The "Clean Feet" investigations started two weeks ago after transcripts of wire-tapped telephone calls suggested that Luciano Moggi, the managing director of Juventus, had been able to influence the selection of referees for the club's domestic and European matches. Mr Moggi has since been dismissed, together with the rest of the Juventus board.

Magistrates in Turin, Naples, Rome and Parma quickly found a web of alleged corruption and financial fraud throughout Italian football. AC Milan, Internazionale, Lazio, Parma and Roma are all under suspicion of a range of offences ranging from match-fixing to hiding income from transfers. Mr Moggi has been charged with kidnapping after locking a disobedient referee in a changing room.

Italy's World Cup plans have been severely unsettled by investigations into Marcello Lippi, the national coach, and Gianluigi Buffon, the first-choice goalkeeper. Buffon, who plays for Juventus, was questioned yesterday by investigators trying to establish whether he gambled on matches in which he was involved.

Antonio Di Pietro, another member of the "Clean Hands" team who is the minister for infrastructure, said Mr Borrelli would come down hard "on those who played dirty and swindled so many supporters who believed in the goodness of the sport".

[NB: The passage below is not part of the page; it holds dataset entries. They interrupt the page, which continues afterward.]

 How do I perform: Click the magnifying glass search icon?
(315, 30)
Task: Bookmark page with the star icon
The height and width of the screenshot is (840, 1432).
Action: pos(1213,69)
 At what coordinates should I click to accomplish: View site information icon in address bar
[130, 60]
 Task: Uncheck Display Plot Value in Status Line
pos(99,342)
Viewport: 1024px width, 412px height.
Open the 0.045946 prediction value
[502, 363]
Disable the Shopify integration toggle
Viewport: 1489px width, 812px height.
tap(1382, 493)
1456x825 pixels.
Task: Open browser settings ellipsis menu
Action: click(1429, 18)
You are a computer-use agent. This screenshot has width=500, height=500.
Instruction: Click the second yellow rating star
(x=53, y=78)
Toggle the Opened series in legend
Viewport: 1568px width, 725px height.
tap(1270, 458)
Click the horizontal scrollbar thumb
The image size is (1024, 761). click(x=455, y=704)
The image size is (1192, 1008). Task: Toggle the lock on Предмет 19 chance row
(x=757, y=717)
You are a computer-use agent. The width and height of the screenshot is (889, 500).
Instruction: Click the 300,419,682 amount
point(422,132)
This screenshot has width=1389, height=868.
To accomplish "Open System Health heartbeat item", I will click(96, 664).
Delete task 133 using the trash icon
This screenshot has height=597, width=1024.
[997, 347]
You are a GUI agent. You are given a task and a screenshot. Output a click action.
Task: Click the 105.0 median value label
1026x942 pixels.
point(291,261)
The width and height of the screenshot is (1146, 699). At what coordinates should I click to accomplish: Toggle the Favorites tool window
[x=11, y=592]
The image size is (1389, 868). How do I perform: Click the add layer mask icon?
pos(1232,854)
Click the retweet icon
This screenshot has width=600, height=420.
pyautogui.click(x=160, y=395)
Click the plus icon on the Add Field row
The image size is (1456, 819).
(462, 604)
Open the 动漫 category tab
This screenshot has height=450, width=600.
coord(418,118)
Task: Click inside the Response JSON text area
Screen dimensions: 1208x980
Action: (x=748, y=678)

Juventus face relegation from Italy's top division and forfeiture of the league titles won in the past two years. There were suggestions yesterday that only foreign referees would be allowed to officiate in Italy next season.

Many Italian politicians expressed dismay at Mr Borrelli's appointment. "They have chosen a referee they trust, which is what Moggi was doing," said Silvio Berlusconi, the former Italian premier and the owner of AC Milan.

Mr Berlusconi, who has been investigated by Mr Borrelli in the past, always maintained that the "Clean Hands" inquiries were a Left-wing conspiracy.